ポケモンの卵を産ませては割って強い個体でなければ野生に返すという現代の社会が産んだ闇な行為を繰り返しているとスマホに着信があった。

 

「はい」

 

『もしもしー、莉嘉だよー☆』

 

 ああそう言えば金髪の小学生と連絡先を交換していたなと思いだした。一週間かそこらくらい前の話なのにずいぶん昔の話のような気がする。

 

「ああ久しぶり。どうかしたの?」

 

『もー、ポケモンバトルの約束忘れたのー?』

 

 そんな約束もしていたなあ。とは言わない。言うとさすがに文句を言われるだろう事は予測できる。であれば何らかの対策を講じるのが正しいだろう。

 

「いやまあ……ポケモンバトルって言ったってほら、フレンドコード知らないし」

 

 元々の問題をぼかして論点を別のところに持っていく。これが大人のやり方だと心の中だけでドヤ顔をしながら最低な行為に目をつむる。

 

『スカイプか何かやりながら交換したらよくない?』

 

「そうするか」

 

 莉嘉ちゃんは細かいことを気にしない性格らしく、さっさと遊ぶ算段が付いた。小学生のバイタリティすげえなあと感心しながら遊ぶ手順を整えてゆく。

 

 まずは3DSのフレンドコードを交換する。フレンドコードを交換することで対戦や交換なんかがスムーズになるのだ。スカイプで通話しながらお互いの番号を言い合うのは昔とは違うなあと実感する出来事だ。
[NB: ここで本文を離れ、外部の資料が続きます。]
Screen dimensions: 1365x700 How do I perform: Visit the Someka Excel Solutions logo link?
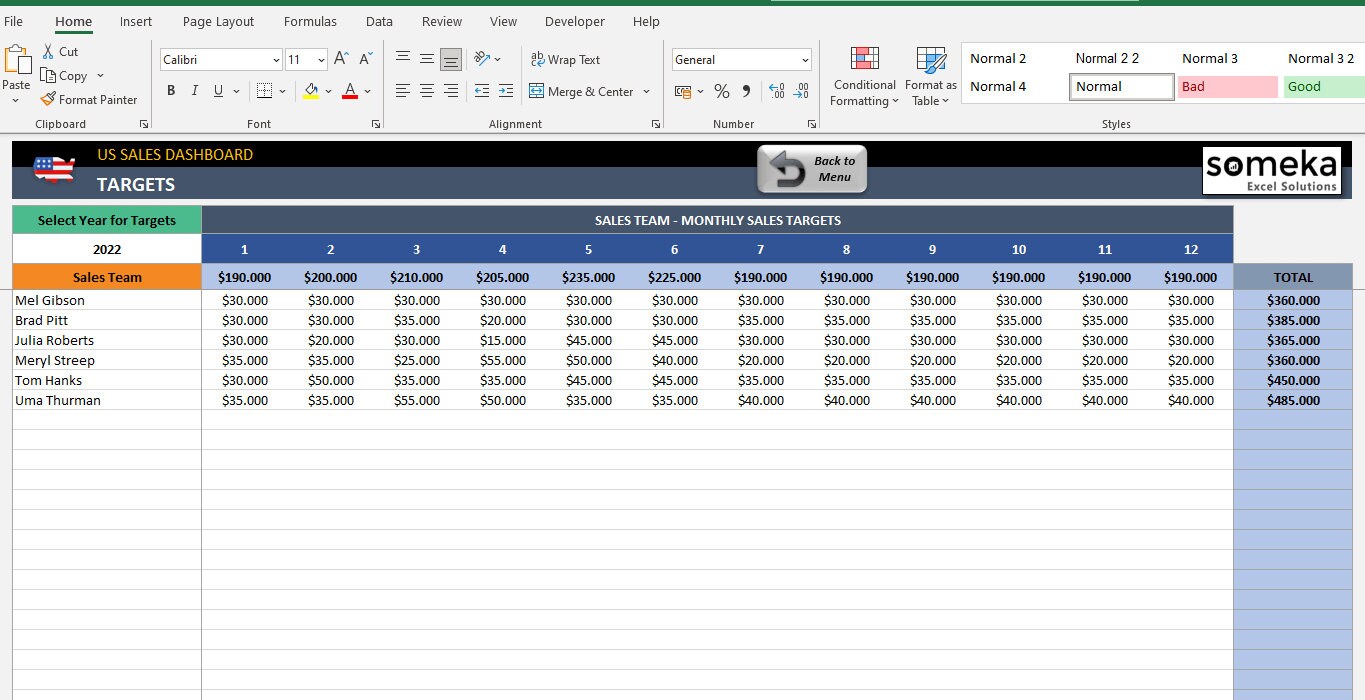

通信ケーブルは今どこにあるだろうか。実家のどこかにあるとは思うが、実際どこにあるかは全く分からない。ゲームボーイミクロは? ポケットピカチュウはまだ動くだろうか。

 

『どうかしたの?』

 

「いや、何でもない。さて、じゃあやるか」

 

 莉嘉ちゃんが選出したポケモンは虫タイプや炎タイプが多かった。好きなポケモンで好きに戦う姿勢を見て、昔はこうだったなあと考えながらビルドレ型のみの構成のパーティーで挑んだ。

 

『今日は楽しかった! また今度あそぼーね♪』

 

「ああ、次はギガイアスの怖さをお見せしよう」

 

 まあ虫タイプに格闘技って半減だしキツよねって感じで惨敗した。ゴロンダ? ああ悪タイプだし選出すらされなかったよハハハ。